La loi reprend intégralement la dérogation pour les microentreprises de la directive : les entreprises de moins de 10 salariés dont le chiffre d'affaires annuel ou le total du bilan ne dépasse pas 2 millions d'euros sont exemptées des obligations relatives aux services (mais pas de celles relatives aux produits, qui relèvent d'un critère fondé sur la qualité de fabricant). La période transitoire pour les terminaux déjà en service au 28 juin 2025 s'étend jusqu'au 28 juin 2045 ou jusqu'à la fin de vie économique utile du terminal, la date la plus proche étant retenue — calquée, comme dans toute transposition par les États membres, sur le cycle d'amortissement des distributeurs automatiques des agences bancaires et des billetteries des réseaux de transport.
L'autorité de surveillance du marché chef de file est le Ministère de l'Intérieur, qui coordonne l'action avec les régulateurs sectoriels côté services : la Magyar Nemzeti Bank (MNB) pour les services bancaires aux consommateurs et l'accès aux comptes de paiement, la Nemzeti Média- és Hírközlési Hatóság (NMHH) pour les communications électroniques et les services de médias audiovisuels, et le ministère des transports pour les éléments des services de transport de voyageurs. La surveillance transfrontalière du marché suit les procédures du règlement (UE) 2019/1020 et est coordonnée via le système ICSMS.
Le filet de sécurité transversal : la loi sur l'égalité de traitement
La Loi sur l'égalité de traitement et la promotion de l'égalité des chances (2003. évi CXXV. törvény az egyenlő bánásmódról és az esélyegyenlőség előmozdításáról, Ebktv.) — en vigueur depuis le 27 janvier 2004 — reconnaît le handicap comme une caractéristique protégée et interdit la discrimination directe, la discrimination indirecte, le harcèlement, la ségrégation, la victimisation et le refus d'aménagement raisonnable. La loi a initialement créé un organe quasi-judiciaire indépendant, l'Autorité pour l'égalité de traitement (Egyenlő Bánásmód Hatóság, EBH), habilitée à instruire les plaintes et à imposer des sanctions administratives.

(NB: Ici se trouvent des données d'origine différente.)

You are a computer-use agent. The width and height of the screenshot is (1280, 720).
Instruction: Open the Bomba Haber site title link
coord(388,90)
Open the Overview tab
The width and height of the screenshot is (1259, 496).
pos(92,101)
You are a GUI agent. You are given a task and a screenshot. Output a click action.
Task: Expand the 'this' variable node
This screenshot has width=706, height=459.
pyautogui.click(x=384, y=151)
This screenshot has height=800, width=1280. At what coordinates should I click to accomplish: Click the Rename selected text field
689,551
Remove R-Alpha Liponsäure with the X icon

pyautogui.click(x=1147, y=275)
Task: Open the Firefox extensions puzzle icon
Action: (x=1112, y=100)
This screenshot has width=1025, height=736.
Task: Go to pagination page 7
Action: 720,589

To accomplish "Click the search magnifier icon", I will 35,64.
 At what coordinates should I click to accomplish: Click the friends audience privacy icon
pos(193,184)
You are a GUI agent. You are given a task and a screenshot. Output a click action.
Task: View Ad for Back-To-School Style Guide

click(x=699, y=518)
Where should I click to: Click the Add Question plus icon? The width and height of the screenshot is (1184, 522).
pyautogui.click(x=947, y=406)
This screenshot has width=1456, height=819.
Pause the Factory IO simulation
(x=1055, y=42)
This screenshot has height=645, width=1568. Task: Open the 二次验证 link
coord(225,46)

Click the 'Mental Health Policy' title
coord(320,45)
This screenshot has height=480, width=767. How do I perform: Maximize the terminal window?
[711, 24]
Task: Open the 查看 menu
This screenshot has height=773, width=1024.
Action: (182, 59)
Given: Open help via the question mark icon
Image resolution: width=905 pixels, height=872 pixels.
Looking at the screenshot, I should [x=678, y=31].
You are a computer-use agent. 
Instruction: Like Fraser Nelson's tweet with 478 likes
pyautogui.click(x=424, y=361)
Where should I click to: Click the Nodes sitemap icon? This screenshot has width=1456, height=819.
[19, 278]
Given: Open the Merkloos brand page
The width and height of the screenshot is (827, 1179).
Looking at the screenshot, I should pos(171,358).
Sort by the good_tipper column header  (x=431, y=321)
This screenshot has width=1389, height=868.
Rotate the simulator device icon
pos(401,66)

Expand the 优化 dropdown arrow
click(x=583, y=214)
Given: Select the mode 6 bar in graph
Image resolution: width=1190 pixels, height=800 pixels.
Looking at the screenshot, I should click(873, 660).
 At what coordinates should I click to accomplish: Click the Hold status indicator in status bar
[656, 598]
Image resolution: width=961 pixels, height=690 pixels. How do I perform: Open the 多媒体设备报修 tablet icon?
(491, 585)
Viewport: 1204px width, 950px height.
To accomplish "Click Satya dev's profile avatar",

Dans une restructuration controversée en 2020, l'EBH a été fusionnée avec le Bureau du Commissaire aux droits fondamentaux (Alapvető Jogok Biztosának Hivatala, AJBH) par la 2020. évi CXXVII. törvény, avec effet au 1er janvier 2021. Le Commissaire — médiateur de la Hongrie, désigné mécanisme de surveillance indépendant au titre de l'article 33(2) de la CRPD — traite désormais les plaintes pour égalité de traitement en sus de ses attributions générales de médiateur. La réorganisation a suscité des critiques de la part du Réseau européen des organismes d'égalité (Equinet) et de la Commission européenne pour atteinte à l'indépendance institutionnelle ; en réponse, l'AJBH a créé un département dédié à l'égalité de traitement et maintenu le cadre procédural substantiel de l'ancienne EBH.
Les décisions concernant des services bancaires en ligne inaccessibles, des portails d'administration municipale inaccessibles et des interfaces de paiement en ligne inaccessibles ont historiquement été prononcées dans la fourchette d'amendes administratives de HUF 250 000–2 000 000 (~€625–€5 000), assorties d'injonctions parallèles obligeant le défendeur à remédier à l'inaccessibilité dans un délai fixé. Le non-respect d'une injonction de correction constitue en lui-même une nouvelle infraction administrative. Les décisions de l'AJBH sont susceptibles d'appel devant le Tribunal régional de Budapest-Capitale (Fővárosi Törvényszék) et en dernier ressort devant la Curia (Kúria), la juridiction suprême, qui a généralement confirmé les conclusions substantielles de discrimination tout en réduisant parfois le montant de l'amende pour des raisons de proportionnalité.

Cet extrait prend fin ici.